The Reporters Committee criticized the model policy on access to court records on many grounds:

  • The Model Policy curtails the traditional rule that court records are presumptively open to the public. It replaces the presumption of openness with a system of rules that permits access to some records, presumes no access to others, and lets the courts use a balancing test to decide whether other records should be accessible. The balancing test weighs the public interest in access against the “risk of harm” if the record is released.

  • The policy suggests, for example, that states may wish to impose an across-the-board ban on access to jury voir dire transcripts. The U.S. Supreme Court has already indicated that such a rule would be unconstitutional. In Press Enterprise Co. v. Superior Court (Press Enterprise I), 464 U.S. 501 (1984), the Court found that it was unconstitutional to restrict access to voir dire. In Press Enterprise Co. v. Superior Court (Press Enterprise II), 478 U.S. 1 (1986), the Court held that a First Amendment test must be applied in any case where public access would be restricted. Such cases require a careful examination of the facts in a particular case prior to making a determination as to whether public access should be permitted.

  • The Model Policy suggests that the courts should withhold records if the records might be subject to copyright law. However, copyright law was never intended to prevent distribution of public records. There is a longstanding principle that facts cannot be copyrighted, and the “fair use” doctrine would most likely apply to many uses of information contained in court records. This aspect of the Model Policy creates problems where none currently exist.

  • The Model Policy suggests that information must be updated or eliminated if the status of a case changes. It requires those who obtain “bulk” information to update or eliminate information that the court decides is no longer “appropriate.” These rules suggest that the courts can force people to learn or unlearn information.

  • The Model Policy proposes that there should be liability for those who disseminate inaccurate or outdated information. It also proposes liability for those who file “irrelevant” material in cases.

  • The Model Policy provides for across-the-board prohibitions on the dissemination of some categories of information or court records, including: Social Security numbers; copyrighted material; child support materials; juvenile files; adoption and custody records; guardianship and conservatorship records; mental health proceedings; information about victims, witnesses, informants, or jurors; wills; medical or psychological records; records containing descriptions of DNA or other genetic material; search or arrest warrants; addresses of litigants; photographs containing violence, death or children; any financial information; and sealed or “confidential” records.

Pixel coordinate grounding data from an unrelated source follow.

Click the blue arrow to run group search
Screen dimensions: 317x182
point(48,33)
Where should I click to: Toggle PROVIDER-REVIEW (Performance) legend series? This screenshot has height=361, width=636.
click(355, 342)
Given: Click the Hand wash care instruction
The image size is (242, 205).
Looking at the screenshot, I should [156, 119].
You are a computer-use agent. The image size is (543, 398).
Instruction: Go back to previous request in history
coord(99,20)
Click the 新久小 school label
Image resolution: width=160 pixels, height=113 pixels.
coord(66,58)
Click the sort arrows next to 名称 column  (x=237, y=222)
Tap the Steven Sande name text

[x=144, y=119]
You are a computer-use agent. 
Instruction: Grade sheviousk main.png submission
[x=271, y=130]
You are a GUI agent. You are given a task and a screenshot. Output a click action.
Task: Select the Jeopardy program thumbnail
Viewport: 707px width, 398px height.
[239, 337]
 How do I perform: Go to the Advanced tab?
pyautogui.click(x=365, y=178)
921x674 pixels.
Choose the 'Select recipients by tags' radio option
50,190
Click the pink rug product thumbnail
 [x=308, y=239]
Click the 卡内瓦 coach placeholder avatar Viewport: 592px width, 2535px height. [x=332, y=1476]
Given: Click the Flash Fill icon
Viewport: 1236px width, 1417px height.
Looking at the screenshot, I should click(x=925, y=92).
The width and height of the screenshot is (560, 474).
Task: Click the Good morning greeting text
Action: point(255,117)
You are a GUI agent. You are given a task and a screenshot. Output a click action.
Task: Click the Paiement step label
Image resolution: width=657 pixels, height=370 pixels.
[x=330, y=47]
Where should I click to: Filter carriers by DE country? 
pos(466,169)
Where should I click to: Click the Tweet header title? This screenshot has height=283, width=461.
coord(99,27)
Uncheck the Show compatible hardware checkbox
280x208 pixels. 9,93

  • The Model Policy attempts to adopt a “privacy test” from tort law to apply to the release of court records. It states that “privacy” should be protected and describes the “test regarding privacy” as follows: “(1) whether the release of information is highly offensive to a reasonable person and (2) whether the release of information would serve no legitimate public interest.” But even under the language of the Restatement of Torts, from where the language seems to come, there is no “privacy interest” in materials filed in a lawsuit.

  • The Model Policy states that it should “provide government the same level of protection as is provided to businesses.” However, government is inherently a public institution. Businesses are private entities. It is inappropriate and unwise to say that government — a public entity — should have the same protections as business — a private entity.

  • The Model Policy suggests that “a court might differentiate access to information based on the veracity of the information.” In essence, the court would decide what information is “true” before it would release a record.

  • The Model Policy suggests that courts can revoke any person’s right to obtain records if they “abuse” the information. This leaves far too much discretion in the hands of administrators who wish to punish people for their speech and violates the well-established principle that government agencies should not discriminate among members of the public based on the citizen’s speech.